04 Jun 2007Archived News Energetics in the News

PUBLISHED: BRW Magazine By Kate Burgess Tony Cooper, Managing Director, Energetics Pty Ltd is asked by BRW to comment on the compelling business case for the efficient management of energy when planning for a future emissions trading scheme in Australia.


The Federal government’s report on emissions trading leaves a lot to be desired – business still wants answers on carbon prices.

Industry associations and businesses breathed a collective sigh of relief at the Prime Ministerial Task Group on Emissions Trading’s report. Its findings – that a national cap and emissions-trading scheme should be established by 2012 at the latest – are a win for business in principle, but an overtly cautious approach only adds to mounting uncertainty.

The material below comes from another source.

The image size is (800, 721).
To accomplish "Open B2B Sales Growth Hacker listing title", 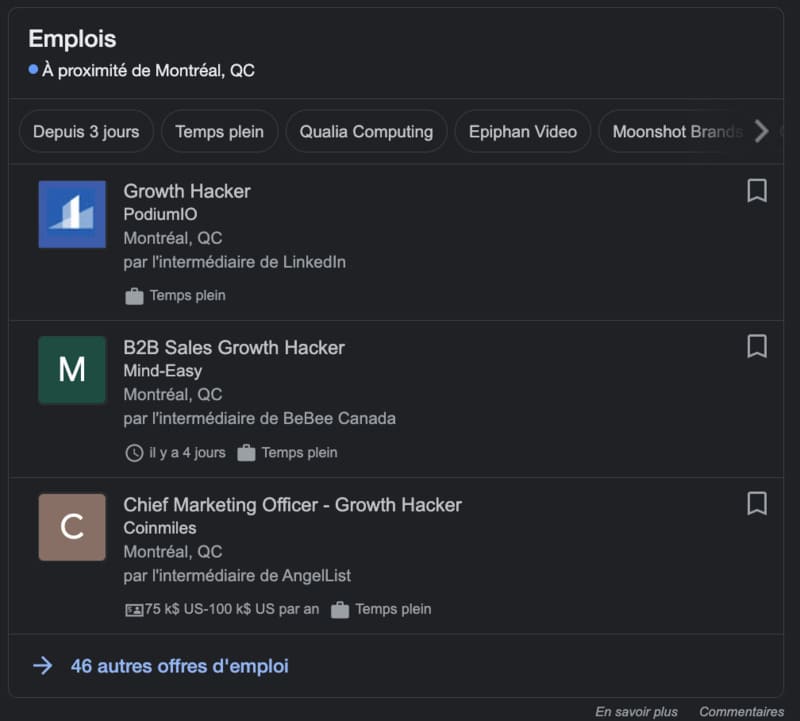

Two glaring omissions mar an otherwise well-received report. The task group has sketched a high-level impression of what an emissions trading scheme should resemble, but essential details, including setting a carbon price – or at least an indicative price path – and an overall target for emissions reductions, have been conveniently overlooked.

Unfortunately for business, being kept in the dark about carbon prices and emissions targets does little to stifle growing uncertainty among owners and managers who need to know how a cap on emissions and a carbon-trading system will affect their operations.

The report’s precautionary tone almost spookily echoes Prime Minister John Howard’s stance on climate change – it justifies delaying action until after 2020 because it would require stopping emissions from all coal-fired power stations and taking all the cars off the road.

Environmental groups, of course, vehemently deny this logic. “People who advise a wait-and-see strategy ignore that we will have to have significant reductions in pollution by 2050,” The Climate Institute Australia’s chief executive, John Connor, says. “But the fact is, we can reduce emissions without significantly curtailing economic growth.”

Ironically, in mirroring the prime minister’s “economic” approach to dealing with climate change, the task group has in fact left much of the vital detail of establishing emissions trading to the government, PricewaterhouseCoopers partner Andrew Petersen says. “We need targets, time lines and prices. The report doesn’t provide the certainty that business needs.”

Without a carbon price or a reduction target, business will have a hard time playing the emissions game – it lacks both the ball and goal posts. Ecos Corporation managing director Paul Gilding says that such a lack of certainty will only lead to more excuses for inaction.

“Now you have to take into account carbon emissions but you still can’t calculate the cost of what these might be in analysing investment decisions,” he says. “Until we have clarity in the system, there will be no significant activity to cut emissions. Nothing of substance will happen.”

“While there may be good reasons for not setting a precise cap on emissions [now], in order to begin planning investments, business needs some guidance on . . . [expected] carbon prices,” Deloitte partner Jon Stanford says.

“It is a cop-out to claim that no economic modelling has been done to allow responsible caps to be set,” he says. “Australia is awash with modelling that has been undertaken in the last few years.”

The report at least encourages early abatement and indicates that companies that implement carbon reduction programs before 2012 may be able to earn credits when the scheme begins.

Energetics chief executive Tony Cooper points to a compelling case for early action.

“Look at how you use energy in your business today – cutting emissions improves your bottom line. So when a scheme comes in you’ll be ahead. Provided you keep good records, you will be able to claim benefits when it does come in.”

Industry groups welcome the scheme’s design fundamentals, particularly in terms of the sectors it covers. “By introducing fuel distributors into the scheme, 70 per cent of emissions will be incorporated into a reduction scheme. In Europe, it only encompasses 35-45 per cent,” Business Council of Australia policy adviser Monica Richter says. “It takes a long-term trajectory of at least 30-40 years – this gives a greater incentive for investment.”

While all sectors of the economy that emit carbon are included in the scheme – with the exception of the waste and agricultural industries – it is still too early to tell which sectors, if any, will profit at the expense of other parts of the economy.

Exactly who will receive free permits is the subject of fierce debate. Ecos Corporation’s Gilding illustrates a possible face-off between the oil and gas industries. “The coal industry, which emits the most CO2 will want to have free permits, but gas generators might want to purchase permits because they emit less [than a coal-fired power generator]. This will pit industry against industry. Winners and losers are entirely designed by the system,” he says.